After a very pleasant hour and a half on that excellent highway to the South Coast, the dulcet voice on our GPS told me to leave the highway and join the road less travelled on a cross country adventure to a flyspot on the map that is Kokstad. A curtain of mist closed in and heavy drizzle began to fall, obscuring all but the dirty wall of metal and tail lights that marked the rear of an agonisingly slow convoy of heavy articulated trucks in front of us. And so we crawled…all the way to Kokstad. Thankfully, the journey from there began to improve and, after we had left the questionable delights of Umtata and most of the big trucks behind us, I actually started to enjoy the trip. The Transkei leg of the journey was surprisingly rather pleasant. The road is in good nick and, apart from the occasional carcass spread across the tarmac, it passed without incident. From the Kei River, you’re into settler country and the rugged beauty of the Eastern Cape.

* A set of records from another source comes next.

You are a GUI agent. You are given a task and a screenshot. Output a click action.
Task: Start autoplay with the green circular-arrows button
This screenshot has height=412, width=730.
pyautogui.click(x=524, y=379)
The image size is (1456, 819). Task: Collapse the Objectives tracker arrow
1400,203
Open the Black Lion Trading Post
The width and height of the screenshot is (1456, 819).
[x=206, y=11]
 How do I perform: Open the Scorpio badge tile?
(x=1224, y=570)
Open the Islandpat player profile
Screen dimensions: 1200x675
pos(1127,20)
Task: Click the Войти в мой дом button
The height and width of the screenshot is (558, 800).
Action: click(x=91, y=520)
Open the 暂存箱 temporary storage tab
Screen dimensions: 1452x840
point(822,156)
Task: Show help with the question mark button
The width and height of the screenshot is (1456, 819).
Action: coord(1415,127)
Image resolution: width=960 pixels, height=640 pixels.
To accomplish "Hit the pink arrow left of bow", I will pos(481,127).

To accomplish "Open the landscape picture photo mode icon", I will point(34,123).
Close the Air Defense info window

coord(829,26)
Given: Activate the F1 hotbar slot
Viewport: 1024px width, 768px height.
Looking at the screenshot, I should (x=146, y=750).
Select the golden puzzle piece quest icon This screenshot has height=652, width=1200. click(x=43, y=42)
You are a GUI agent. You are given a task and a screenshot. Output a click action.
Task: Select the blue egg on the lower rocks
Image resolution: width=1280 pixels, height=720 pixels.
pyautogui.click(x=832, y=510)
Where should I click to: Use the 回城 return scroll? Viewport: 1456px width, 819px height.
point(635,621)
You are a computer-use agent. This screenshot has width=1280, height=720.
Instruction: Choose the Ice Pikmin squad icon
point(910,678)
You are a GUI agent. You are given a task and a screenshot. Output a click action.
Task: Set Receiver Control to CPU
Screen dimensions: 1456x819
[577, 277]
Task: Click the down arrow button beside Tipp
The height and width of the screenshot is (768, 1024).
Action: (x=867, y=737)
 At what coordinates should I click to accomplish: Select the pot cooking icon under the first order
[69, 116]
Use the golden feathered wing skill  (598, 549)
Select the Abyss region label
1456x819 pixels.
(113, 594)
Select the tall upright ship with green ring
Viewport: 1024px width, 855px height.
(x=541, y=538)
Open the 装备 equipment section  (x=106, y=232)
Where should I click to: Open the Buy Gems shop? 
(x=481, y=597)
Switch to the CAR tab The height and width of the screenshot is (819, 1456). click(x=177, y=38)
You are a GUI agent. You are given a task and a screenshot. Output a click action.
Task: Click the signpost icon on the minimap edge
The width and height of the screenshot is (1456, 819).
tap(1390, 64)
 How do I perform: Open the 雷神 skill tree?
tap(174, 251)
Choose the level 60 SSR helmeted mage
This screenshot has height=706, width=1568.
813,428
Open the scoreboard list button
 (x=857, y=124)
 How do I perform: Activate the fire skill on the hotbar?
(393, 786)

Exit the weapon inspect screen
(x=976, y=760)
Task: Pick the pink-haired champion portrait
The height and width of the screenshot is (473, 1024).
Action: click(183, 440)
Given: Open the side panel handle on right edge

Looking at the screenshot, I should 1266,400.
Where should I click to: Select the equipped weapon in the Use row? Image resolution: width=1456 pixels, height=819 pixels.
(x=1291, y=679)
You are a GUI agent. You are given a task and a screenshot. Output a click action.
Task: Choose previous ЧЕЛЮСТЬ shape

This is hard, battle scarred territory where old stone buildings stand silent and watchful as you pass. Port Elizabeth, our scheduled overnight stop, is an unlovely city marked by factories and industrial plant on the waterfront and that enormously expensive white elephant - the Coega Industrial Development Zone - standing empty and silent on the edge of the salt flats.
It was good to be on the road again at 5am the following day and our journey through the Garden Route to Plett, Knysna and George was an absolute joy. The Proteas are in bloom and the Fynbos is a riot of colour prompting indigenous entrepreneurs to set up informal roadside florists to capitalise on nature’s bounty. The final leg of the trip past Swellendam to the foot of Sir Lowry’s Pass is a pastiche of dry landscapes peppered with farmland where olive groves, vineyards and orchards play counterpoint to vast tracts of sheep and cattle country as the Karoo reluctantly surrenders its grip. Then you sweep up and over that magnificent pass to a dramatic reveal of False Bay and our journey’s end in the blue haze far below. As we drove into Cape Town I looked at the young man sitting where my little boy had been and felt a surge of emotion. He’s grown up while I wasn’t looking and the time has passed so quickly. But we have had these two days on the road to reconnect and that’s a gift that I will treasure.